ケナフで卒業証書を作った話(のらやま通信 NO.87 2002年3月号)

ケナフで卒業証書を作った話

 長女が小学校を卒業します。ケナフを育てて卒業証書を作りました。

 本人からのレポートです。

 

 

 ケナフの卒業証書、すごく×100うれしい×200

 

 はじめてケナフに出会ったのは一学期でした。なんでもチャレンジさせてくれる鈴木先生が「ケナフを育てて卒業証書を作ろうと思うけど、どうかなあ」と言い出したのがきっかけでした。6年生全員38人、誰もケナフのことは知りませんでした。先生からケナフについて教えてもらいました。たくさんの二酸化炭素を吸って酸素を出すので地球温暖化防止に役立つこと。紙が作れること。紙が作れるということは木の代わりになって、森林保護になること。食べたり、染め物に使うこともできること。

 

 私達はまず種取りから始めました。ケナフの種はからに入っていて、そのからは細くて短いとげが生えています。手袋を使わなかったので、あちこちから「いてっ」「ちくちくするぅー」という声が上がりました。一本のとげは痛くないのですが、たくさんあると痛いとか、ちくちくするとか、かゆいという感じもありました。手を洗ってもう一度やるともっとちくちくしました。残っている水気でもっととげが付きやすくなっていたようです。次に、皿の上にガーゼを置いて、種をのせて水を少しやりました。皿とガーゼはケナフの種のベッドです。発芽したケナフは学校農園に植えました。一週間もしないうちに、ケナフの子どもが土からひょっこりと顔を出しました。先生から成長が早いとは聞いていたのですが、こんなに早いんだとおどろきました。

 

 ケナフは水がたいへん好きなので、水やりを当番制でやりました。
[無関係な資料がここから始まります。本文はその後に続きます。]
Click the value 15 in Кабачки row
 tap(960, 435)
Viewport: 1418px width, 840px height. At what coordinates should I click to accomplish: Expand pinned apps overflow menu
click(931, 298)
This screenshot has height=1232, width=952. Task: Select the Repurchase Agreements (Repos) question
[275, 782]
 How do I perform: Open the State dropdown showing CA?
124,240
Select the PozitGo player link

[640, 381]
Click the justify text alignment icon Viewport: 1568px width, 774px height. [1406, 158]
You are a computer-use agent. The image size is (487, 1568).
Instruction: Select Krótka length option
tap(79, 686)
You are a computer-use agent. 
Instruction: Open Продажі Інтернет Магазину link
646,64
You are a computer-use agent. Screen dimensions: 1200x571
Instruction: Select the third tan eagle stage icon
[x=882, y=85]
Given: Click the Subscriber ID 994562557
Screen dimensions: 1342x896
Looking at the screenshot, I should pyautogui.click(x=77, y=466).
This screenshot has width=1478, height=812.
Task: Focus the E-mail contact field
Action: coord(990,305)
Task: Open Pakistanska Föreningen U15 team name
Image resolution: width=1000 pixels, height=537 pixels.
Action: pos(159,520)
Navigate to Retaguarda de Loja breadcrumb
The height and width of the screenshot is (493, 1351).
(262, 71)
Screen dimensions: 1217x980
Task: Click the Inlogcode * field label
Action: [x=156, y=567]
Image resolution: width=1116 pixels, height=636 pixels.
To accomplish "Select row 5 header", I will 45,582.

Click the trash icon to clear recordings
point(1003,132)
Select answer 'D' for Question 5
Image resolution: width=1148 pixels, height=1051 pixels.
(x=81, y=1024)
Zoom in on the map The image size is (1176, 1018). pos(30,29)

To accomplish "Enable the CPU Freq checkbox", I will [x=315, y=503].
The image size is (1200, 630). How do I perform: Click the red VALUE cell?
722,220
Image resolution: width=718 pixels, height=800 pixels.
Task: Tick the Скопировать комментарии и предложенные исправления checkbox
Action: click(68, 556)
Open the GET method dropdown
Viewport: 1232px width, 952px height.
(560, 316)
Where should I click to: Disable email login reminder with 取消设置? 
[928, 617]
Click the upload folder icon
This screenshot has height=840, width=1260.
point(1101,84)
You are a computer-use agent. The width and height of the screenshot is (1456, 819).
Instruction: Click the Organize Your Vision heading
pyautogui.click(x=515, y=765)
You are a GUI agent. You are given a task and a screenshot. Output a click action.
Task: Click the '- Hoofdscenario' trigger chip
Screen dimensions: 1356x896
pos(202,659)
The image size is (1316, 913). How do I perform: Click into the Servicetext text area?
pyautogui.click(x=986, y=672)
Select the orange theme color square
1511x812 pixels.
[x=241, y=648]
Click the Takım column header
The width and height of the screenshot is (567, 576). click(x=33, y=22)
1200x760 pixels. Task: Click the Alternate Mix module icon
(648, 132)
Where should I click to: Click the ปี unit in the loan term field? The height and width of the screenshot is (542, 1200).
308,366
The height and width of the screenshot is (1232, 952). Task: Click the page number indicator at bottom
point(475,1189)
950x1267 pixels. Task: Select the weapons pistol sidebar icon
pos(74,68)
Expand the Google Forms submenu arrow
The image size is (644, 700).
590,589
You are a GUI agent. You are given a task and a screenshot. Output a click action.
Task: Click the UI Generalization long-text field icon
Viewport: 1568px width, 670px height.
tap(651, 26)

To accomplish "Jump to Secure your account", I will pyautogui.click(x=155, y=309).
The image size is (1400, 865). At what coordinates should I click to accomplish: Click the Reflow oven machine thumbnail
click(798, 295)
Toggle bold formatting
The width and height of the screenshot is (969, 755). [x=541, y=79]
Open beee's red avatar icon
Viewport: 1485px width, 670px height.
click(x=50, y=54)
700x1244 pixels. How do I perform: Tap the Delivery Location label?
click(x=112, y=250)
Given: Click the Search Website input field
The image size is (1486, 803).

夏休みも休みなく水やりをしました。ケナフはもう2mにもなっていました。こんなに大きくなるとは思いませんでした。夏休みには間引きしたケナフをみんな3本ぐらい持ち帰りましたが、だれもケナフを自由研究にしてきませんでした。たぶん、半分以上の人はケナフを育てなかったのだろうと思いました。二学期になったある日、先生がケナフを抜きました。みんな「何してんの!」って言っていましたが、実はケナフの根を見せようとしていたのでした。2m以上のケナフをたったの10cmぐらいの根で支えていました。みんな驚いていました。

 

 秋になり、竹の子祭りがありました。私達は「ケナフの紙すき体験」「ケナフの染め物」「ケナフを食べよう」「ケナフって何?」の4つの出し物を準備しました。祭りの前に、ケナフ料理を試してみました。ケナフの花びらと葉の天ぷら、花びらのマジックジュース、ケナフクッキーなどをつくりました。ケナフはハイビスカス科で、花びらはクリーム色をしていますが、元の方は紅色をしています。マジックジュースは花びらに熱湯を注ぐだけですが、さらにレモン汁などを入れると紅茶のような赤色に変化します。はっきり言っておいしくありませんでした。ケナフクッキーはケナフパウダーを混ぜて焼いたクッキーです。

 

 紙すきと染め物は「ふなばしケナフの会」の方に来てもらい、教えてもらいました。紙すきはケナフのくきの部分と皮の部分を分けてミキサーにかけ、パルプを作ります。はがきとしおりは小さいのでしわもできず、難しいという気持ちはありませんでした。染め物は花びらのクリーム色の部分と紅色の部分を分けて染めます。それぞれのグループのみんなはケナフの会の人にたくさん質問していました。

 

 本番の祭りでは「紙すき体験」と「ケナフを食べよう」はたくさんお客さんが入ったけれど、「ケナフの染め物」と「ケナフって何?」は人気がありませんでした。「ケナフって何?」はまじめすぎたかもしれません。

 

 「ケナフ刈り」の日になりました。ぬけないものもあるかと思い、知恵をはたらかしたつもりでのこぎりも用意しました。ぬきとって見ると、やっぱり根は小さかったです。それでもぬけないものもありましたので、のこぎりで土から10cmくらいのところで切り倒しました。意外に切りやすかったです。ところが遅れてきた先生におこられてしまいました。実は、ケナフの皮でかごを作り、くきでかけじくを作ろうとしていたのです。10cmも残して切ってしまうと、材料が少なくなってしまいます。それに根も掘り出さなくてはなりません。ぬいたケナフから葉をとり茎と皮だけにし、種もとりました。数日後、皮をはぐ作業をしました。これがこれまでで一番たいへんでした。皮は細かくちぎれてしまうので、下にビニールシートをしいて集めました。

 

 ついに自分達で作ったパルプで卒業証書を作る日が来ました。ケナフの会の人がまた来てくれましたが、いっしょに新聞社とラジオ局の人も取材に来ました。二人の目を気にしながら証書づくりがはじまりました。プラスチックの箱にパルプを溶かしたものがあって、網ですくい取ります。紙すき器の網には小学校の校章が布で書いてあります。意外に難しいので、ケナフの会の人に手伝ってもらいました。網ですくいとったら掃除機のようなもので水を吸い取り、板の上で乾燥させます。バスタオルを使って水気をとり、次にガーゼをかぶせてアイロンをかけます。ガーゼがしわになったらすぐに直さないと、証書までしわになってしまいます。ここで5人ぐらいが失敗しました。完全に乾く前に指でさわって穴をあけてしまうという失敗もありました。完全に乾燥したら完成です。まん中に校章があって、少し茶色がかった自然の色で、カッコイイ証書ができました。

 

 自分で証書ができるなんて思わなかったし、新聞とラジオの両方にのれてすごく×100うれしかった×200です。ケナフにかかわれてよかったと思います!!